What you have to do:
Answer these questions using the Hall of Fame article.
(a) On what date will Rich Reinecke and Keith Middleton be inducted?
(b) By what year had Rich built his own regional practice?
(c) Of which organization is Rich a past president?

Passage to read:
-- start --

Two Founders. One City. A Well-Earned Recognition.
Most meaningful recognitions aren’t surprises. They’re the result of years of deliberate choices—about who to build with, what to build, and why it matters.
On May 13, Rich Reinecke and Keith Middleton will be inducted into the Greater Richmond Business Hall of Fame by Junior Achievement of Central Virginia, the organization’s signature lifetime achievement award, now in its 37th year. The honor recognizes individuals who have made a lasting impact on youth through civic, professional, and philanthropic contributions, and who serve as role models for the next generation of leaders. If you’ve worked with Rich or Keith, this isn’t surprising.
RICH REINECKE: CULTURE IS A STRATEGY
Rich spent his early career learning the executive search industry from the inside out — large national firms, high volume, real discipline. By 2002, he’d built his own regional practice. By 2010, he was ready for something bigger.
What Rich brought to Fahrenheit as co-managing partner wasn’t just a client network or two decades of recruiting expertise. It was a clear conviction that how a firm feels — to employees, to clients, to the community — is itself a competitive advantage. He has been the primary architect of Fahrenheit’s culture and brand since the firm’s founding, and that work shows in how the firm attracts talent and earns long-term client relationships.
Outside the firm, Rich has been a consistent presence in Richmond’s entrepreneurial and civic ecosystem. His past presidency of Venture Forum RVA, board service with VCU’s School of Business Foundation, and involvement with the Richmond Performing Arts Alliance and the Virginia Council of CEOs reflect a consistent instinct: find where the next generation of leaders is taking shape, and make sure the door stays open.

-- end --

Records:
-- start --

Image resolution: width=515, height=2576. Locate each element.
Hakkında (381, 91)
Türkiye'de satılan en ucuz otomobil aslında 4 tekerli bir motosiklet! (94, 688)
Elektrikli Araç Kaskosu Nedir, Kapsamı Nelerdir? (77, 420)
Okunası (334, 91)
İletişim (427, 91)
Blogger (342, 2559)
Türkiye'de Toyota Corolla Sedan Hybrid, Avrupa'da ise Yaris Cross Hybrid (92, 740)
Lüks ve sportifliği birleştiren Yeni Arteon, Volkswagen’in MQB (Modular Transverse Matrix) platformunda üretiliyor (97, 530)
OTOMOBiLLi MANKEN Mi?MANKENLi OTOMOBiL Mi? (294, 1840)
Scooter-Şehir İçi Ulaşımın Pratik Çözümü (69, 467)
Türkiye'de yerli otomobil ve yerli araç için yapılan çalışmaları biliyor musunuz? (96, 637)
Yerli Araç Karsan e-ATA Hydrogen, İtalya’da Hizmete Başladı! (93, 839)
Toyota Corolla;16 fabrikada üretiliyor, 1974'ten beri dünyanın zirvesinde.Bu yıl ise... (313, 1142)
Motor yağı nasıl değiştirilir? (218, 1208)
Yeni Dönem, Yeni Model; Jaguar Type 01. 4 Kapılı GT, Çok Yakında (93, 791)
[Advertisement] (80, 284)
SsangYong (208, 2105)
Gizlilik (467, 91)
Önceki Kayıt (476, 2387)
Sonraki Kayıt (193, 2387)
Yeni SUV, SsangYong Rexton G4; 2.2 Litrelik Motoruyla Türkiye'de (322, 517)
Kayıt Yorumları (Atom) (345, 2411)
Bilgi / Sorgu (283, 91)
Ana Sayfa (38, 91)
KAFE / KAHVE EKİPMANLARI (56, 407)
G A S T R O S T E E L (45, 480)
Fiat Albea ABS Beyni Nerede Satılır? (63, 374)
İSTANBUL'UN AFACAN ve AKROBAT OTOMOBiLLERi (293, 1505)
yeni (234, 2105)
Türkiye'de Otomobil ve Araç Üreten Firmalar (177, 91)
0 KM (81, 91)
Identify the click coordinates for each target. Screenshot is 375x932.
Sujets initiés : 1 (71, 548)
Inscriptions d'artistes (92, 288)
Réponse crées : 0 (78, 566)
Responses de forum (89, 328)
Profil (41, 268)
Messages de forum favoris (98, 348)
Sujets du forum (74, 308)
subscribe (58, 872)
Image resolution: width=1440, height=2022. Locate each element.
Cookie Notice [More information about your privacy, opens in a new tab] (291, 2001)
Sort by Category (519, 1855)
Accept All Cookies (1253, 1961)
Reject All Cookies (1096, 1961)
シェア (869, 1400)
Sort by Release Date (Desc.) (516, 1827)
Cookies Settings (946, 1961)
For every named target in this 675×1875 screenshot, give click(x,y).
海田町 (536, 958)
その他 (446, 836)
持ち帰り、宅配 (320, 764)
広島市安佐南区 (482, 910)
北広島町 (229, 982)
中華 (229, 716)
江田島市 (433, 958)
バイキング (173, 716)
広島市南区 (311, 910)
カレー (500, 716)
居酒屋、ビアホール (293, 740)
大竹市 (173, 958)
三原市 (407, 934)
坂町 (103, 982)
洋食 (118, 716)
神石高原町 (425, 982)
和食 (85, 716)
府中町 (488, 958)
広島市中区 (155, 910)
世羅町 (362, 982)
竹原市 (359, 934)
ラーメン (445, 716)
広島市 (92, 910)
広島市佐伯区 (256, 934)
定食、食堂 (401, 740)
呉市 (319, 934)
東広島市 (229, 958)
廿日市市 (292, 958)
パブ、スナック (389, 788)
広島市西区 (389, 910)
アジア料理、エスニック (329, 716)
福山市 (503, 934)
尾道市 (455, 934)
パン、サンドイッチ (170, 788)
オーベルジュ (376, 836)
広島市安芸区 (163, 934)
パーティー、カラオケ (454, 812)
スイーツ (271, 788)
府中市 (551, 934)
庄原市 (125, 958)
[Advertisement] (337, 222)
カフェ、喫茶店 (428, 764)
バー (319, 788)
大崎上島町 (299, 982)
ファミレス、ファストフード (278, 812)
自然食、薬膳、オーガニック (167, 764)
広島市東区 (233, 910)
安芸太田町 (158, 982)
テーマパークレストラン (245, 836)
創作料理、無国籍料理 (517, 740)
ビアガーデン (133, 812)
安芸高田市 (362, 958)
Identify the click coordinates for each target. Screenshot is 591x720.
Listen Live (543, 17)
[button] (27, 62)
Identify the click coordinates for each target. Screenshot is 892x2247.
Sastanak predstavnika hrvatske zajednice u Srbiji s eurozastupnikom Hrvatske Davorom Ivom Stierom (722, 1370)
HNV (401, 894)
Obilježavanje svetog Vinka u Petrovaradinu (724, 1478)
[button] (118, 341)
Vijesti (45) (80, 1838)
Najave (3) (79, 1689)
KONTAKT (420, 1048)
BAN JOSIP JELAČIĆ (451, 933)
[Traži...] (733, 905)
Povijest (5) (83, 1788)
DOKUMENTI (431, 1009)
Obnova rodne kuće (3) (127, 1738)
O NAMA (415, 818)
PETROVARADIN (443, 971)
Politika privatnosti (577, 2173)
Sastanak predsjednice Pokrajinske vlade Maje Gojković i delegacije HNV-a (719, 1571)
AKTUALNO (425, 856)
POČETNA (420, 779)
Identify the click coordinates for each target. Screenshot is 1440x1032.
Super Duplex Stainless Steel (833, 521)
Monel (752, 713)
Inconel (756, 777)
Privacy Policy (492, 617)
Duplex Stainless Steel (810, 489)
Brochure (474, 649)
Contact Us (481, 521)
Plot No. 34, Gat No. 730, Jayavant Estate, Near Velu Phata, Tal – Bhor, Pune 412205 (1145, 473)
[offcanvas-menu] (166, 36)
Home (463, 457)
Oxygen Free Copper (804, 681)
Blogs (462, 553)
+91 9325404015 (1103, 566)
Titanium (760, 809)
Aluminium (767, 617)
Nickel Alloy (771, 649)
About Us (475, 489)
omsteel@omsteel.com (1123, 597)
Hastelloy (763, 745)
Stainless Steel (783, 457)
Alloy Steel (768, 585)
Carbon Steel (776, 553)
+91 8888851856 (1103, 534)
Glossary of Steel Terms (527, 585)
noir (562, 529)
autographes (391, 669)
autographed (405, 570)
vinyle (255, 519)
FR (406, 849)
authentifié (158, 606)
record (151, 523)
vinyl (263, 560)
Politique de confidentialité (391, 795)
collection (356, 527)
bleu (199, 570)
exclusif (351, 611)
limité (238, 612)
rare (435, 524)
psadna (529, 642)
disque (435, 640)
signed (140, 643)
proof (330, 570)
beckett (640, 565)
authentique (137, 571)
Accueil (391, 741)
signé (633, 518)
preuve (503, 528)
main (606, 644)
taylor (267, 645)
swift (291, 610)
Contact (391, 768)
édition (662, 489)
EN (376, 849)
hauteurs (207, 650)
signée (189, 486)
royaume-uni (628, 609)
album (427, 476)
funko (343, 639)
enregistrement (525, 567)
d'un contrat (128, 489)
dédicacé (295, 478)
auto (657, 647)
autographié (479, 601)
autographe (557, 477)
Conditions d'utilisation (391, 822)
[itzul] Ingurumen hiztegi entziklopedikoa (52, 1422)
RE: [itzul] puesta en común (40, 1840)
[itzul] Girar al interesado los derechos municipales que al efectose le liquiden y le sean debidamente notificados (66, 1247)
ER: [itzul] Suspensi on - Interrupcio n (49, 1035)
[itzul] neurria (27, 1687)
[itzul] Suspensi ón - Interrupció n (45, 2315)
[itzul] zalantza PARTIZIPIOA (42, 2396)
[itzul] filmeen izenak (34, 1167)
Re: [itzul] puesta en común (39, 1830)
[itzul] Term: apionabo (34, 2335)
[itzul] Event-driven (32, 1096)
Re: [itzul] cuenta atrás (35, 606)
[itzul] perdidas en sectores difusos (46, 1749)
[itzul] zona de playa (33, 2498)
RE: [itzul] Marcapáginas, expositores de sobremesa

-- end --

Output for this exercise:
(a) May 13
(b) 2002
(c) Venture Forum RVA